Jean-Pierre BISSOT Gaume Jazz Festival
Rien à gommer
Directeur des Jeunesses
Musicales du Luxembourg Belge et Directeur du Gaume Jazz Festival, Jean-Pierre
Bissot, né en 1955 à Florenville, a pratiqué la trompette dans L’Harmonie
Saint-Eloy de sa ville natale. Avec les Jeunesses Musicales, il a
développé une approche transversale des différentes formes musicales qui
l’amèneront en 1984 à lancer dans son pays gaumais un festival qui privilégie les
enrichissements que le jazz cherche aux alentours et particulièrement dans les
folklores et les modes orientaux.
Propos recueillis par Jean-Marie Hacquier Photo Pierre Hembise
© Jazz Hot n°672, été 2015
Jazz Hot: Les Jeunesses Musicales, c’est une vocation?
Jean-Pierre Bissot: Pas exactement. C’est le résultat d’une
rencontre accidentelle. J’ai une pratique de musicien amateur à l’échelle de la
ruralité, c’est-à-dire: avec la fanfare. Puis, pour diverses
raisons, l’Harmonie St. Eloy disparaît alors que j’ai 14 ans. Les parents me
disent à l’époque: «Ne fais pas de la
musique, cela fait bien souffrir tout le monde. Fais plutôt des études
scientifiques.» Ça m’a conduit à faire trois années de sciences-math à
l’université! Puis, petit à petit,
il y a des choses qui se sont mises en place dans ma tête, et j’ai pensé
à retravailler activement la trompette. Surtout après avoir découvert Miles Davis
et Chet Baker.

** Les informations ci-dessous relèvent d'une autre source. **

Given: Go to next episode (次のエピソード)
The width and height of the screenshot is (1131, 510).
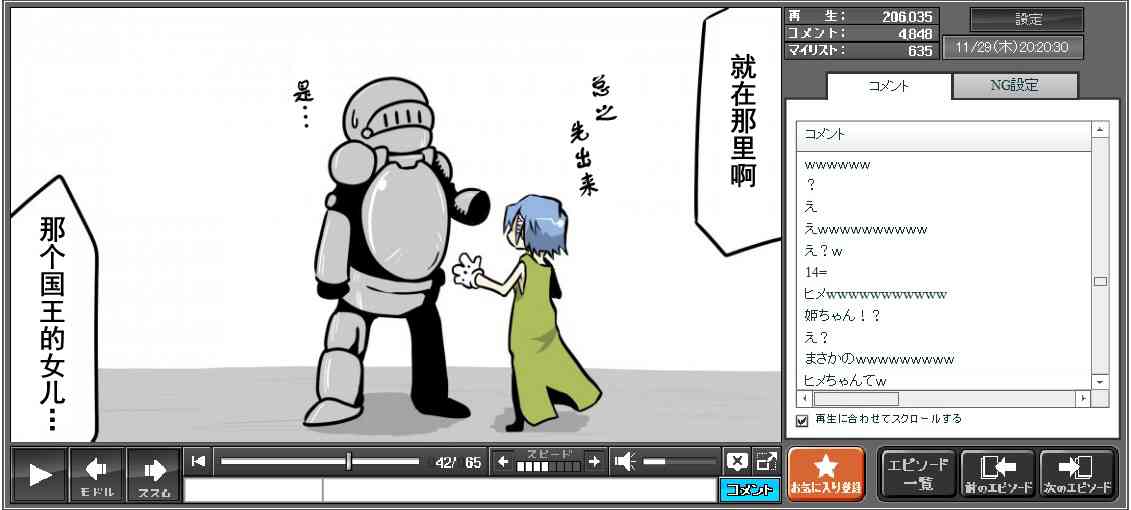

J’ai peut-être souffert d’un manque d’encadrement pédagogique
quand j’étais enfant, bien qu’il me reste de bons souvenirs de l’harmonie. Dès
lors, soit je reprenais ma trompette, soit j’allais travailler en amateur
dans l’organisation de concerts. Finalement, j’ai abandonné la trompette et, un
peu par hasard, j’ai rencontré les
Jeunesses Musicales sur mon chemin.
Ne peut-on pas
reprocher aux Jeunesses Musicales trop de rigidité, un ronron qui va d’école
en école autour de l’approche musicale?
Je ne suis pas aussi sévère que vous à
propos des Jeunesses Musicales. Depuis une quinzaine d’années, il y a une
évolution importante du travail professionnel des Jeunesses Musicales.
Un éveil
pluriculturel ou pluriethnique à la musique?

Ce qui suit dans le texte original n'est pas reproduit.